Hacker News new | past | comments | ask | show | jobs | submit login
[dupe] Life in a City Without Water: Anxious, Exhausting and Sweaty (nytimes.com)
45 points by pseudolus 5 days ago | hide | past | web | favorite | 24 comments

My parents are both residents in Chennai and visited me in Tokyo last month. I overheard phone conversations and their complaints on state of the crisis. The water crisis gets deeper and more sinister.

I remember plumbing being done years ago around the house to harvest rainwater, to store it in underground tanks and excess drained into the well. Nearly every household was forced to do this by the government. Few households built a sump and others bought plastic water storage tanks (it is the cheaper option) to store water. These are being re-purposed to store water delivered by water tankers. (a family 4 approximately uses upto 4000 L of water every month, in Chennai, around my parents neighbourhood)

With the water crisis now, these plastic storage devices are under attack. Near my parent's neighbourhood a few households had the water drained from the tanks and the tanks themselves stolen or sabotage to prevent further storage. Sumps are not risk free either, as malicious actors drop pipes into them and use a pump to drain the water out. (some pollute the sump after draining it and later charge to clean them up as innocent service providers)

Furthermore, water bodies around the greater metro have dried up. These so called "water tankers" are siphoning water from bodies which were designated unsafe for drinking, from agricultural wells, and through other illegal means. The water being delivered is neither certified for quality or acceptable for drinking. Some neighbourhoods that were recipient of such water have seen a rise in the number of sick children.



The well in our house was 8ft deep, there are also two borewells one at 400 ft and the other at 1000 ft deep. All three of the waterholes are now dry. There's literally no underground water left in certain areas in Chennai. It also costs several thousand dollars to drill a new one now.

There is hope yet. People have banded together to clean up nearby water bodies, like the Chitlapakkam Rising [0] and Velachery Rising [1] NGOs who have raised funds and put their children and old to work on cleaning nearby lakes removing garbage and making the lake bed deeper. They hope to have the monsoon rain fill them this year and restore the underground water supply.

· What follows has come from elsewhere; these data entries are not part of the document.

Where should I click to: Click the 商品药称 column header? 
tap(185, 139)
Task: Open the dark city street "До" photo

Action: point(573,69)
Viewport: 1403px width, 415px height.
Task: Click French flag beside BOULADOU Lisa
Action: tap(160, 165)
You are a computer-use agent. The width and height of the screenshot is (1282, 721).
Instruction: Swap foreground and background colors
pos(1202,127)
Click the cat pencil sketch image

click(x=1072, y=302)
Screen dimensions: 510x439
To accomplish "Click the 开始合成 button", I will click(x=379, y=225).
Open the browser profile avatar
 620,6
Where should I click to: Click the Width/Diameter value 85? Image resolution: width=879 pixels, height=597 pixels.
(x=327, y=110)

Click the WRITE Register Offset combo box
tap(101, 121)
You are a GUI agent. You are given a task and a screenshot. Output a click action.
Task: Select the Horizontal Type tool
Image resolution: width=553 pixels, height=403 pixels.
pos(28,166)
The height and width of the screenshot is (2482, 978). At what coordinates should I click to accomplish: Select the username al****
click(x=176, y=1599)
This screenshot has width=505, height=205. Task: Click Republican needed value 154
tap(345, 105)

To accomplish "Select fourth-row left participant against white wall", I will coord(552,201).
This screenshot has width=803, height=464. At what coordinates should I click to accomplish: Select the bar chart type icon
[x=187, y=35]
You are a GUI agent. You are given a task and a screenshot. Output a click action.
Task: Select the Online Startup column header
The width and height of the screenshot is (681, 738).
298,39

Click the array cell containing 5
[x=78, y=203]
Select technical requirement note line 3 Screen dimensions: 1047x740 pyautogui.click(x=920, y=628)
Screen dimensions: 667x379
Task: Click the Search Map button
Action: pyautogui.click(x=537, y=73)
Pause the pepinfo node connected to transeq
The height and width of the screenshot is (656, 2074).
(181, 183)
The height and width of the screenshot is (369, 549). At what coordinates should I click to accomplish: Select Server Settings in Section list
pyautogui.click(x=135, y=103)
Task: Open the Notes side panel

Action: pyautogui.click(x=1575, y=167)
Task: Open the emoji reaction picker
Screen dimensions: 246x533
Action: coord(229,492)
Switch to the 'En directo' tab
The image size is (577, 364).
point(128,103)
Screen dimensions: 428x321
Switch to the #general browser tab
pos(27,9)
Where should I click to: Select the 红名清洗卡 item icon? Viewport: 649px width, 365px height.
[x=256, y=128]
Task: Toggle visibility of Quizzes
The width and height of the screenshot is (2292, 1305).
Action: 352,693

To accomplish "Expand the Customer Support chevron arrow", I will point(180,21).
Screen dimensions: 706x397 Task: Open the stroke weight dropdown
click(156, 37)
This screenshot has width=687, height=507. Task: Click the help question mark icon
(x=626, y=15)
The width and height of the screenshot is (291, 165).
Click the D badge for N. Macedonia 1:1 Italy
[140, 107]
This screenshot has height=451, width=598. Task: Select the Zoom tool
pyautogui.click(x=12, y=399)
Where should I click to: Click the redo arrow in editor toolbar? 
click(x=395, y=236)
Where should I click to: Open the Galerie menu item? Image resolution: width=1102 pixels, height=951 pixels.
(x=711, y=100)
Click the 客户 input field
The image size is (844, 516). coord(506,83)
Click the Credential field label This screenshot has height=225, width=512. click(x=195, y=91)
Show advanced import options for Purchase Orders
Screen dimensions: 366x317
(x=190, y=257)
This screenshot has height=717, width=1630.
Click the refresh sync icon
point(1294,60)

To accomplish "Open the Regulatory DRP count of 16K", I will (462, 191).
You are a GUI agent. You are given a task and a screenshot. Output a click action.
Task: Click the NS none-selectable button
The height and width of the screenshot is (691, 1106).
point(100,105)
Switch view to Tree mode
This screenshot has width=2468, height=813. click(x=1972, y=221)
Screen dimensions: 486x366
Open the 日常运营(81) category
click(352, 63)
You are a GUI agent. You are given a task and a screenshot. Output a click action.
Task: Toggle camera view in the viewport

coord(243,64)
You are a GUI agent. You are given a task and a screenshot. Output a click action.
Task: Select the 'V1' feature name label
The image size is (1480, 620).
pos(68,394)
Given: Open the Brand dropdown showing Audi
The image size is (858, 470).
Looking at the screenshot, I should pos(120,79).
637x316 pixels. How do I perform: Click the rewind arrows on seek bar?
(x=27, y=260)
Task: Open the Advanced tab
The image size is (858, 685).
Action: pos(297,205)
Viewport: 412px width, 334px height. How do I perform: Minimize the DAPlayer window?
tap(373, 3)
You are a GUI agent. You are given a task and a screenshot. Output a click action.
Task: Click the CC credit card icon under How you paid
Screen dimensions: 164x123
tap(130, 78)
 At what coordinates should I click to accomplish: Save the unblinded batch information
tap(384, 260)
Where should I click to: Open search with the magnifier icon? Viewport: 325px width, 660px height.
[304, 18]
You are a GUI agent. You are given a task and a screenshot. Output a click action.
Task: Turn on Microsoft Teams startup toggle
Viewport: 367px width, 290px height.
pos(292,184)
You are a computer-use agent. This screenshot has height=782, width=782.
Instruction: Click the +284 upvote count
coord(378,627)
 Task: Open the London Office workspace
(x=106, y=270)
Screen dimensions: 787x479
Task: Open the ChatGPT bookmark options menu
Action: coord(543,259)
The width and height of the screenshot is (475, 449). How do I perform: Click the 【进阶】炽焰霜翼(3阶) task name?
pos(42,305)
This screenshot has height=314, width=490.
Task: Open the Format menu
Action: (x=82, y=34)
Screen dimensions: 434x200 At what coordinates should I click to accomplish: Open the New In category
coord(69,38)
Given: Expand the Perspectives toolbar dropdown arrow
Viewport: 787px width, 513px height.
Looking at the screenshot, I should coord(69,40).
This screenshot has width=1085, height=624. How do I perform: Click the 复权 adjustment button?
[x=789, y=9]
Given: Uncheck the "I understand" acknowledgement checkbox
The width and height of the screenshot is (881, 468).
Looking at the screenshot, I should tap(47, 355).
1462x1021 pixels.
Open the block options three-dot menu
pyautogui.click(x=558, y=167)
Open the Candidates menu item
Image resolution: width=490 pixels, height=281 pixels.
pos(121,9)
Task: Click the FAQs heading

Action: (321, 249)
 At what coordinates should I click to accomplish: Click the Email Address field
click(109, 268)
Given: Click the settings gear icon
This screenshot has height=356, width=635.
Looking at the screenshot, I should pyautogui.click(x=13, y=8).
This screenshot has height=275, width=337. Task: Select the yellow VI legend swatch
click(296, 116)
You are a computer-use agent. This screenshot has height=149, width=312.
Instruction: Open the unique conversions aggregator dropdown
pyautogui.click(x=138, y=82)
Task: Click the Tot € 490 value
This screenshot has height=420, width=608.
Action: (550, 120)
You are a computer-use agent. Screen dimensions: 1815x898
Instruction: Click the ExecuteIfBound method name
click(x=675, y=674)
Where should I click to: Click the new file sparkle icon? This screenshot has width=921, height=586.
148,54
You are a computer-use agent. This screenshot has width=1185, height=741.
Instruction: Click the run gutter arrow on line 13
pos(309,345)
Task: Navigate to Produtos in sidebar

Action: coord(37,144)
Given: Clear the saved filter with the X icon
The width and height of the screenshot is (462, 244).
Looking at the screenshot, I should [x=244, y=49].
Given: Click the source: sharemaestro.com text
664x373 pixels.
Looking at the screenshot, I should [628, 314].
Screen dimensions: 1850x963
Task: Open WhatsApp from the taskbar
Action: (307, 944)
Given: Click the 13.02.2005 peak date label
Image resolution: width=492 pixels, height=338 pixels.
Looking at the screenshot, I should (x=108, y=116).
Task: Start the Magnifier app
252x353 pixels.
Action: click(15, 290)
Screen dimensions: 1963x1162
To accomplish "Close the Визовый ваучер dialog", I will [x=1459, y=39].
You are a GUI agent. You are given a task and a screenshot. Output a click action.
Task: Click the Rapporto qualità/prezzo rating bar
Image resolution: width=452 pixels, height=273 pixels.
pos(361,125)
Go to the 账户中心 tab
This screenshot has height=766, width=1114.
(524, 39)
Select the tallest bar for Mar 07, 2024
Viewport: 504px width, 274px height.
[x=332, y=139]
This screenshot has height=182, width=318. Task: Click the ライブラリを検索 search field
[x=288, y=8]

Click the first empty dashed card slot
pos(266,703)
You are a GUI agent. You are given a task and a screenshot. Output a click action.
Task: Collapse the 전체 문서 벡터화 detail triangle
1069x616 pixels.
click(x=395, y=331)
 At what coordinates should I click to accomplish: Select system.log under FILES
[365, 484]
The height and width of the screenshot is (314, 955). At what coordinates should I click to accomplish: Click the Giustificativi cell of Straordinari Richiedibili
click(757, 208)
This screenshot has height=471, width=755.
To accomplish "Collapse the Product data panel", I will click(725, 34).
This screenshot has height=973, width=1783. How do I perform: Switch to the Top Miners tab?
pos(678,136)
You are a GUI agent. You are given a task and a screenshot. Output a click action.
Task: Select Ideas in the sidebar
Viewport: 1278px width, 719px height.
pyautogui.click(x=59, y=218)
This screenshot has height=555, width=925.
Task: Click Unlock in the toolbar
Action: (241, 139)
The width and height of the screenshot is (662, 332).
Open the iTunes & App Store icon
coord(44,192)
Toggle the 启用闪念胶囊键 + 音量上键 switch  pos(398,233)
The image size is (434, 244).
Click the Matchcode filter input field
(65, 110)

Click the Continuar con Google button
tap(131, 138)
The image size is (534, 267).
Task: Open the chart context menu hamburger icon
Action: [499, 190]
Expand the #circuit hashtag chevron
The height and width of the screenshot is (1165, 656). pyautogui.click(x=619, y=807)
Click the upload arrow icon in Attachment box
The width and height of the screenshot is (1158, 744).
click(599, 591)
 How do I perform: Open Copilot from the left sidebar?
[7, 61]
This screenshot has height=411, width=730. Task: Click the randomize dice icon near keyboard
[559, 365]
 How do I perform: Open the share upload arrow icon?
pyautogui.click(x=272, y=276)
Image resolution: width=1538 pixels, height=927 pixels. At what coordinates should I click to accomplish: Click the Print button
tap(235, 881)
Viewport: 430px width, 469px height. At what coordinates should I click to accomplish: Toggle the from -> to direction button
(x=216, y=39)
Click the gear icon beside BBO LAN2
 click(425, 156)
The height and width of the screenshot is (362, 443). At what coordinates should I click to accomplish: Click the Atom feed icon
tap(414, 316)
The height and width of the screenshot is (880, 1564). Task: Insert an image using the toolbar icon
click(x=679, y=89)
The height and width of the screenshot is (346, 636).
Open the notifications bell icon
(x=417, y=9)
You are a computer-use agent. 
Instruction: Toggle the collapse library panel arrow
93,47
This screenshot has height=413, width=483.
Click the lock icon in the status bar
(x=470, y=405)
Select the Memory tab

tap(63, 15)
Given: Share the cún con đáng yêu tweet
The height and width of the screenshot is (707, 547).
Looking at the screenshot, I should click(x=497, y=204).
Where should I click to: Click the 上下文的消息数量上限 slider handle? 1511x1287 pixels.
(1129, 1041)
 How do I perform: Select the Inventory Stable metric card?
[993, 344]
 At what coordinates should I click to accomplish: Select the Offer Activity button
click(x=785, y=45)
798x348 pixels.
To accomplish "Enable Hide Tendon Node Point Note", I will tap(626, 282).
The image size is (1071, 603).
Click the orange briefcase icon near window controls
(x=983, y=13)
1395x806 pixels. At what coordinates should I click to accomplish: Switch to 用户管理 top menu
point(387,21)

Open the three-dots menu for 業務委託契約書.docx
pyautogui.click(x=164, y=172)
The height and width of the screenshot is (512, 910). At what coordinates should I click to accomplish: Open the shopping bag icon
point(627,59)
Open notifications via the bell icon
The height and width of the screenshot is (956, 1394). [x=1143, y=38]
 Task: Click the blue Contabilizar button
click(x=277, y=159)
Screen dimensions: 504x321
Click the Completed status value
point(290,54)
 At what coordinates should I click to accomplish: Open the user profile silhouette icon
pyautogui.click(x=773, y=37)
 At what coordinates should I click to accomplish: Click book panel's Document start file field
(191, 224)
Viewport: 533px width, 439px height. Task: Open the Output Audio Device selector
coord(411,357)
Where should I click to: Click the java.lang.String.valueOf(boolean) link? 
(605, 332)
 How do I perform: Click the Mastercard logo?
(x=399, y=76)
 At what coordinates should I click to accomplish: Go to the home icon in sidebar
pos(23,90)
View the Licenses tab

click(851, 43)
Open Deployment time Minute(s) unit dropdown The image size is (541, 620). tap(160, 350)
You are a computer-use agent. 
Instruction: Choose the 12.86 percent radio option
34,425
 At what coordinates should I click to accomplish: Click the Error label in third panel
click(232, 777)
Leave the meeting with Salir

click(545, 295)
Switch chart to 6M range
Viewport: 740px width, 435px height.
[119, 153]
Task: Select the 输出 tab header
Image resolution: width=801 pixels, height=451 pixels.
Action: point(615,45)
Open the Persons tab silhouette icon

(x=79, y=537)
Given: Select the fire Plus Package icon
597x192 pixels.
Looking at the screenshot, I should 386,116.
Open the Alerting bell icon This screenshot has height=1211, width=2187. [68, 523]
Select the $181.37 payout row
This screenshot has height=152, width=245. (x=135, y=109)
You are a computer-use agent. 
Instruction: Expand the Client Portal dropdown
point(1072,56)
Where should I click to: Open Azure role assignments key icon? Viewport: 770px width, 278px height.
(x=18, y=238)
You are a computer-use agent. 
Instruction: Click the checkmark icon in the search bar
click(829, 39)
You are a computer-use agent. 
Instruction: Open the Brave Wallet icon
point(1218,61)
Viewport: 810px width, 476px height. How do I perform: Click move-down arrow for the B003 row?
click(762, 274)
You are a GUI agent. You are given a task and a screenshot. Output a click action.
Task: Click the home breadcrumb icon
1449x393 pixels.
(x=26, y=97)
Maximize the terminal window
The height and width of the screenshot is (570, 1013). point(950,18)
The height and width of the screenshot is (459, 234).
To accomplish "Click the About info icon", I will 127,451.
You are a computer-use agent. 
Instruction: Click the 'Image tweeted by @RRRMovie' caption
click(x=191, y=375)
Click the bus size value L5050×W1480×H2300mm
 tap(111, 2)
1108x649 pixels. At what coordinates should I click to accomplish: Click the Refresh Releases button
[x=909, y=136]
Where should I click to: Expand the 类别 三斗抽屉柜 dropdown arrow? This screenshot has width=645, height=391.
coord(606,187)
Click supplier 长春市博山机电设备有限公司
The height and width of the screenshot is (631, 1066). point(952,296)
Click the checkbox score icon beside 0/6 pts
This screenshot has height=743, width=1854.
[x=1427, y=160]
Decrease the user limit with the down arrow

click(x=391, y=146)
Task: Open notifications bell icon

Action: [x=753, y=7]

[0]: https://www.youtube.com/watch?v=Lt29MvgX01I

[1]: https://www.youtube.com/watch?v=ozhwWzuPNAw

I think its great that the people are getting involved in the cleanup but I really feel the government should pitch in and bring some heavy equipment to speed up the cleanup.

Now imagine a climate change future where this happens all more often -- also the resulting wars between neighborhood states with more/less recourses.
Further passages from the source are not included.